> _Aim of the exercise_: Look through the data below and show every line that includes "picker".

Data entries:
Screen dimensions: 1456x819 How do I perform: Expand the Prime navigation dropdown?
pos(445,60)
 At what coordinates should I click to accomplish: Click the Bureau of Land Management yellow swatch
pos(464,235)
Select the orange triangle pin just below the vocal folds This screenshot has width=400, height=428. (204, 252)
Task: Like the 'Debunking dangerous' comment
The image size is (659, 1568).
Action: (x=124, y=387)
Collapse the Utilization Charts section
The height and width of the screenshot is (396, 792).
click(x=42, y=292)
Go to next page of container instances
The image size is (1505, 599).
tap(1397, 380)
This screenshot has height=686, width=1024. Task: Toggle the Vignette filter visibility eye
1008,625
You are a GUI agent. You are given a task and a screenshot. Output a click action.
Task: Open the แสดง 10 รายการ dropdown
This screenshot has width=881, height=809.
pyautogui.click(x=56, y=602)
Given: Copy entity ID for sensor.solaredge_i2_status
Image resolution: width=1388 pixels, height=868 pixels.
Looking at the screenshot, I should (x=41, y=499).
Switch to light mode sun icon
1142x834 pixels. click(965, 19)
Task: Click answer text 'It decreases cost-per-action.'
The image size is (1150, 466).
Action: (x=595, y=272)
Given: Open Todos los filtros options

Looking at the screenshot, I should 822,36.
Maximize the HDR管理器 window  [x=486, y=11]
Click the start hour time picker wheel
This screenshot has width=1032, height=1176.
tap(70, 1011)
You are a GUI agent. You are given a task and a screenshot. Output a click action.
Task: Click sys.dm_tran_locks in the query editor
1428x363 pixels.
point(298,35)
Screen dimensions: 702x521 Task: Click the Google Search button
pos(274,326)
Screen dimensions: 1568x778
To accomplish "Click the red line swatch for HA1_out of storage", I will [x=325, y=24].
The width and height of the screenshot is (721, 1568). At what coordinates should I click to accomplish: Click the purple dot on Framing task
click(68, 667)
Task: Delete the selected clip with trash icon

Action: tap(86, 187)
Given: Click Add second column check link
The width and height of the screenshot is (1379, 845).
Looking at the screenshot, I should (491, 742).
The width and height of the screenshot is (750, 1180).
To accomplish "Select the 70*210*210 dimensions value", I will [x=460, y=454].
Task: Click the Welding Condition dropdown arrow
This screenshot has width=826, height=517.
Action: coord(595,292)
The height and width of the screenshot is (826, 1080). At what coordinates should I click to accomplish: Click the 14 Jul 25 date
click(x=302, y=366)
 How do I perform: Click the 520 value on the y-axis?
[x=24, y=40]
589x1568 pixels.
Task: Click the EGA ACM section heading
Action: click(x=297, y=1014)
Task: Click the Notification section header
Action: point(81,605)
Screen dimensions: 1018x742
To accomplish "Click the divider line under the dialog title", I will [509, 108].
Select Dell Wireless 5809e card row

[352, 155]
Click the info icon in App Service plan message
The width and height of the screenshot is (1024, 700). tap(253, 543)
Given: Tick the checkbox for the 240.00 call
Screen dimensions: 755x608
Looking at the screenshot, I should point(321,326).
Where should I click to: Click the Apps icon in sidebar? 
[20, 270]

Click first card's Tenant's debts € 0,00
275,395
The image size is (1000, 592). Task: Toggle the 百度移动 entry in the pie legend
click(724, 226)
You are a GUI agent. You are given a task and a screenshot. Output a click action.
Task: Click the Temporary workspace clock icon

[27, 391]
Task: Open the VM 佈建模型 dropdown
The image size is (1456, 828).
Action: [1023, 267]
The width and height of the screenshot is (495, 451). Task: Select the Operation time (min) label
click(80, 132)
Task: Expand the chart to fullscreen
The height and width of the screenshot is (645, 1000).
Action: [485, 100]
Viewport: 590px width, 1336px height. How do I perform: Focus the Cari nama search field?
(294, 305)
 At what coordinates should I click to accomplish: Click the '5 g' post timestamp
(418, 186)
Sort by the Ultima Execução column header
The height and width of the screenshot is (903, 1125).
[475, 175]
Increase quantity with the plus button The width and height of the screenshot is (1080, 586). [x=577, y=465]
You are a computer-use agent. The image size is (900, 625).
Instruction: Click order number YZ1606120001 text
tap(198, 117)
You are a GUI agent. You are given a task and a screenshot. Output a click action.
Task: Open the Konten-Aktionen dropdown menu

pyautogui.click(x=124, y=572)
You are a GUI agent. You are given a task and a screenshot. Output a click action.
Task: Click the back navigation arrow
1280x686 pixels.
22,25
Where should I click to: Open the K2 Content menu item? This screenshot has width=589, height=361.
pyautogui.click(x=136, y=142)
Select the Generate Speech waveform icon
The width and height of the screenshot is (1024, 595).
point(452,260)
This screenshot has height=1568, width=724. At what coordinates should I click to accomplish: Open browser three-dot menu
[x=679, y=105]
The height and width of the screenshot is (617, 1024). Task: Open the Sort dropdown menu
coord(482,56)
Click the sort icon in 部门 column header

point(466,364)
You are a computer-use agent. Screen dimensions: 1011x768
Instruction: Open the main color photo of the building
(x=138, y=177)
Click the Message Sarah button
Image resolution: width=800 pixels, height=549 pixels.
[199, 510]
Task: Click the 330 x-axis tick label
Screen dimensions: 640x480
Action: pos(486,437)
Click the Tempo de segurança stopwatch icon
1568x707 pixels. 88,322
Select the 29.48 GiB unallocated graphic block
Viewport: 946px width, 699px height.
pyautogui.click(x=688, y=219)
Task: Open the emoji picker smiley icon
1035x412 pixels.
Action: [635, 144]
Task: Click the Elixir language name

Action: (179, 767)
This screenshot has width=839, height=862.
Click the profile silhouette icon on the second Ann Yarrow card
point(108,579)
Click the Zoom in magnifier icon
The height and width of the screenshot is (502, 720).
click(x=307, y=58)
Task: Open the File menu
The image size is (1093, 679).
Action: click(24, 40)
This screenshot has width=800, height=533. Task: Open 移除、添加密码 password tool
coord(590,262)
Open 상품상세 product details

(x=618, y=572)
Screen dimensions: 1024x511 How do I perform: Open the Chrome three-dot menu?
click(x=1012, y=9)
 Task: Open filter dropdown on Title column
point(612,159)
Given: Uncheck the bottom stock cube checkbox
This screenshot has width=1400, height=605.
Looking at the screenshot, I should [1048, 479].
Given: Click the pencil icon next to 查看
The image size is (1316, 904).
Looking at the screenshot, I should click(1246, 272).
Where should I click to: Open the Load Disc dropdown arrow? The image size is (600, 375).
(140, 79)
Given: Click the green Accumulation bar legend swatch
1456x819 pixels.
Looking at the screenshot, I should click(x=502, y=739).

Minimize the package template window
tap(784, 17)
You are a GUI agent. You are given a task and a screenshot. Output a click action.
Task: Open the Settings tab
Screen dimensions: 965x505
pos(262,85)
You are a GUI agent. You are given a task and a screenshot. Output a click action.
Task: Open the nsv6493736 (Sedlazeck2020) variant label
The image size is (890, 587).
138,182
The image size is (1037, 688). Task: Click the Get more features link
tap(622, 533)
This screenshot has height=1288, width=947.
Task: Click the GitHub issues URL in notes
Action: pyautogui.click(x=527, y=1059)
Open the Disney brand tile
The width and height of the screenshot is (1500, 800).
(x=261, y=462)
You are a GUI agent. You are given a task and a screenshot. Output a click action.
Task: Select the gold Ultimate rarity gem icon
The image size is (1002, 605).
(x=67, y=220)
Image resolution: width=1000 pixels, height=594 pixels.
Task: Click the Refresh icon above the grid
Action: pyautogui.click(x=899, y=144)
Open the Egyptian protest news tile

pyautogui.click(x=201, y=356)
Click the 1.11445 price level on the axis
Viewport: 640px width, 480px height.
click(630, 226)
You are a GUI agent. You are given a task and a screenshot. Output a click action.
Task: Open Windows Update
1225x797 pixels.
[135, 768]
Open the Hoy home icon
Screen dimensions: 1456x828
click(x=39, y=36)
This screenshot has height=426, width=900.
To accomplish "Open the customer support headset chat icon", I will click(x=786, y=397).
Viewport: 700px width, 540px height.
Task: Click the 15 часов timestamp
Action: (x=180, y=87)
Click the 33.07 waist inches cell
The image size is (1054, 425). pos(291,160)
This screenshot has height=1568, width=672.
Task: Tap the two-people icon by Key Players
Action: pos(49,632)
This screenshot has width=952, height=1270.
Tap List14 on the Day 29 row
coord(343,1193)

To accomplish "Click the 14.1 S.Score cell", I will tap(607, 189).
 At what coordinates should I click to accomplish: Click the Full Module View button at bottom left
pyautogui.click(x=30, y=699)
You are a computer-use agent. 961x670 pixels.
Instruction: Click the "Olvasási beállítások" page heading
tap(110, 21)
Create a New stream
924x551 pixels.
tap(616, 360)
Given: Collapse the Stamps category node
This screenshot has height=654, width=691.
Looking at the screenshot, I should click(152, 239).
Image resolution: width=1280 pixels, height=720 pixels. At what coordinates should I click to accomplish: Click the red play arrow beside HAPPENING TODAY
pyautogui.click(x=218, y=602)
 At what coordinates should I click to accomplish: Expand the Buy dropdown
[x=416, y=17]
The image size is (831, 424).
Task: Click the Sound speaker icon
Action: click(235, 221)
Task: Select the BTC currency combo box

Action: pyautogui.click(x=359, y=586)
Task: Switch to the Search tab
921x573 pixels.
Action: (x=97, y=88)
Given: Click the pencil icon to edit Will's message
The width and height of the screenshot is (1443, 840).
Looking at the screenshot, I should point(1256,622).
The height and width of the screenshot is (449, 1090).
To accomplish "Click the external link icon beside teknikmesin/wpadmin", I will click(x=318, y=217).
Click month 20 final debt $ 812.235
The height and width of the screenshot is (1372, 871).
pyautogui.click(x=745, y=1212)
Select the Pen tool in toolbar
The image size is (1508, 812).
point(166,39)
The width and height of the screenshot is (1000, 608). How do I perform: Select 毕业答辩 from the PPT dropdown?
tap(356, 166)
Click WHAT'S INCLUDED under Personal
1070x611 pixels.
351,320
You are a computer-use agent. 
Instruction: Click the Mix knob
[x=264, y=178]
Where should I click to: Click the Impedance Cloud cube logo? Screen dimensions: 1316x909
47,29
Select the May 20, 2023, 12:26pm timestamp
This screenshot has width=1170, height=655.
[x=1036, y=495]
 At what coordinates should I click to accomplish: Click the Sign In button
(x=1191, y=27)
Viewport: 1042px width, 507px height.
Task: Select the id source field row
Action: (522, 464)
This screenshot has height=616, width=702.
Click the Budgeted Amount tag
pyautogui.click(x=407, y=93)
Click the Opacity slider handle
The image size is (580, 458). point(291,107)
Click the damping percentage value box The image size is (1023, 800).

> _Solved exercise_:
Click the start hour time picker wheel
Task: Open the emoji picker smiley icon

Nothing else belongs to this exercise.